*** Input records ***

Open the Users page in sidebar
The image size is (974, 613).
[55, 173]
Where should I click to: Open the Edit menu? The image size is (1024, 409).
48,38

***

*Exercise prompt*: Starting at the line with "Where should I", copy every line up to and including the last one in the entries above.

*Response to the exercise*:
Where should I click to: Open the Edit menu? The image size is (1024, 409).
48,38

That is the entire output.